Battling quantum decoherence, one flat band at a time

Researchers establish a novel way to strengthen electron correlations by controlling flat band electronic structures in Transition Metal Dichalcogenide.

By Lubaba Hoque, Transformative Quantum Technologies

Quantum decoherence is often a challenge that quantum scientists seek to mitigate. When an object loses its quantum properties and starts behaving like a classical object (i.e. ordinary objects whose behaviour is governed by the laws of physics that one generally thinks of), that is known as decoherence.

Specifically, for superconducting quantum devices and circuits, there exists an energy gap protecting the coherence of the objects against thermal energy. The larger the gap, the more protected the quantum object is against decoherence. When quantum materials, such as Twister Bilayer Graphene (TBG), have a better superconducting gap, it directly entitles stronger magnetism and superconductivity due to enhanced electron correlations. TBG can generate superconductivity due to flat bands.
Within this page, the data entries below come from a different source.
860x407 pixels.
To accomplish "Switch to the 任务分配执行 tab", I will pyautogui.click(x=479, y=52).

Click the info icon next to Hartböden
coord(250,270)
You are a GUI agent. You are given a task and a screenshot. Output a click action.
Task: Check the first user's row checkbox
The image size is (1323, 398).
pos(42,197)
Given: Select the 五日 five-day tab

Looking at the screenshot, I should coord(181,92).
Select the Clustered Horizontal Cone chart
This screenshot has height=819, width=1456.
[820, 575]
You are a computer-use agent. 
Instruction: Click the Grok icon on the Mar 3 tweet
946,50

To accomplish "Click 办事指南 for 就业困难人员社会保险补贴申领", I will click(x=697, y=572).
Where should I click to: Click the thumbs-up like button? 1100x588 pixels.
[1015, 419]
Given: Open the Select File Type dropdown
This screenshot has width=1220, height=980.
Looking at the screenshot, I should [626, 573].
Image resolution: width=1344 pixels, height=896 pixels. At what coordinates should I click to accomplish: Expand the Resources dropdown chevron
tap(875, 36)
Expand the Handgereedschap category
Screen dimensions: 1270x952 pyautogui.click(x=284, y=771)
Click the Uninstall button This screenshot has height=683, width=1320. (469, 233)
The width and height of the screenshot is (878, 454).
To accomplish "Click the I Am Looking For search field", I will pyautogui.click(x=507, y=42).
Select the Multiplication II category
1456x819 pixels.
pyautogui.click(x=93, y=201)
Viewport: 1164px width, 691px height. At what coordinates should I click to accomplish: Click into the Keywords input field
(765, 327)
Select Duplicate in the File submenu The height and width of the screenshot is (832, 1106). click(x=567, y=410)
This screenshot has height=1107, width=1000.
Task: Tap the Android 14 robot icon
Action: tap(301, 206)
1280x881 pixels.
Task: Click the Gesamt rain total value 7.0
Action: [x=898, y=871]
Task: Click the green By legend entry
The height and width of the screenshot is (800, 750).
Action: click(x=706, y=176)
Dr. Guo-Xing Miao, Institute for Quantum Computing (IQC) faculty and professor, Department of Electrical and Computer Engineering, and colleagues at the University of British Columbia (UBC) have reported a novel material platform where flat bands universally emerge in a wide range of Transition Metal Dichalcogenide (TMD) compounds.

This outcome is achieved through intercalation, which refers to the reversible insertion of ions into the host lattice. The researchers showed that not only can the flat bands be generated in the TMD compounds, but the position of the flat bands can also be adjusted on the energy scale.